Sur Facebook dernièrement j'ai fait la connaissance d'une jeune femme très intéressante,  Amel Djait Belkaid qui est une journaliste avec un style et des intérêts que je partage, comme les Maisons d'hôtes en Tunisie et ...voilà je vous laisse lire

son excellent article sur Face book :

 

"Récemment valorisée par Microsoft à 15 milliards de dollars, Facebook affiche en mars 2008 plus de 67 millions de membres à travers le monde. 6ème site le plus visité du monde avec 73,5 millions de visiteurs uniques, et 5ème site le plus consulté du monde avec 34,5 milliards de pages vues selon l’indice de comScore. Ce qui n’était qu’un moyen de retrouver quelques copains cache des enjeux économiques énormes, notamment pour le marché publicitaire actuellement accordé pour 50% à Microsoft, bien que les pubs y soient encore très faibles.

Le commentaire d’un spécialiste du web résume parfaitement la situation. «Faites les comptes : chaque visiteur «unique» – celui qui se rend, ne serait-ce qu’une seule fois par mois, sur le site – vaut 300 dollars».

Selon Facebook, qui publie une carte géographique de ses utilisateurs, la Suède serait le pays le plus accro avec 8,59%. Suivie de près par le Royaume-Uni avec 7,52% de la population britannique inscrite. En France, 1,5% de la population y est inscrit. Le taux d’utilisation le plus faible est le sud de l’Europe avec 0,13% en Roumanie, 0,29% au Portugal et 0,33% en Italie.

 

Début janvier 2008, 37% des utilisateurs de Facebook étaient originaires des Etats-Unis, avec des chiffres à la baisse au premier trimestre 2008. Avec nos presque 16.000 inscrits, je vous laisse faire le calcul.

Fort de sa popularité, Facebook a même fait des émules, des plagiats parfois humoristiques et parodiques, comme le site HateBook, qui répertorie tous vos ennemis et qui compte à ce jour 75 Tunisiens inscrits.

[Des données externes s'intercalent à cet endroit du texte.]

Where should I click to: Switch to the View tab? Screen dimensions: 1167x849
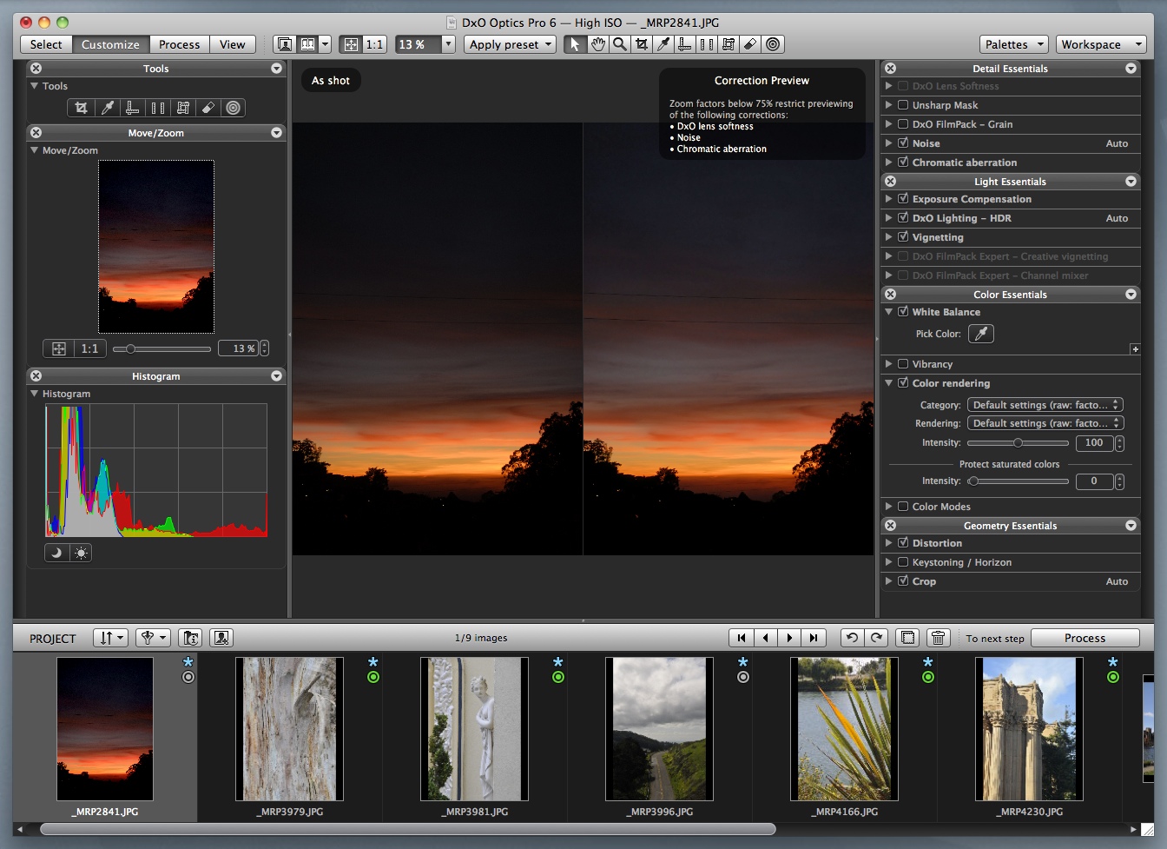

Mais précisément, que peuvent bien faire les Tunisiens sur Facebook ? Quel usage les «facebookeurs» et «facebokeuses» tunisiens font-ils de ce réseau ? Selon les statistiques du réseau Tunisie, 23% des enregistrés seraient des hommes contre 26% de femmes. 65% sont sans sensibilité politique mentionnée, 52% seraient sans statut social défini, 4% seulement déclarent être mariés et 6% sont en couple… Des stats à la tunisienne quoi !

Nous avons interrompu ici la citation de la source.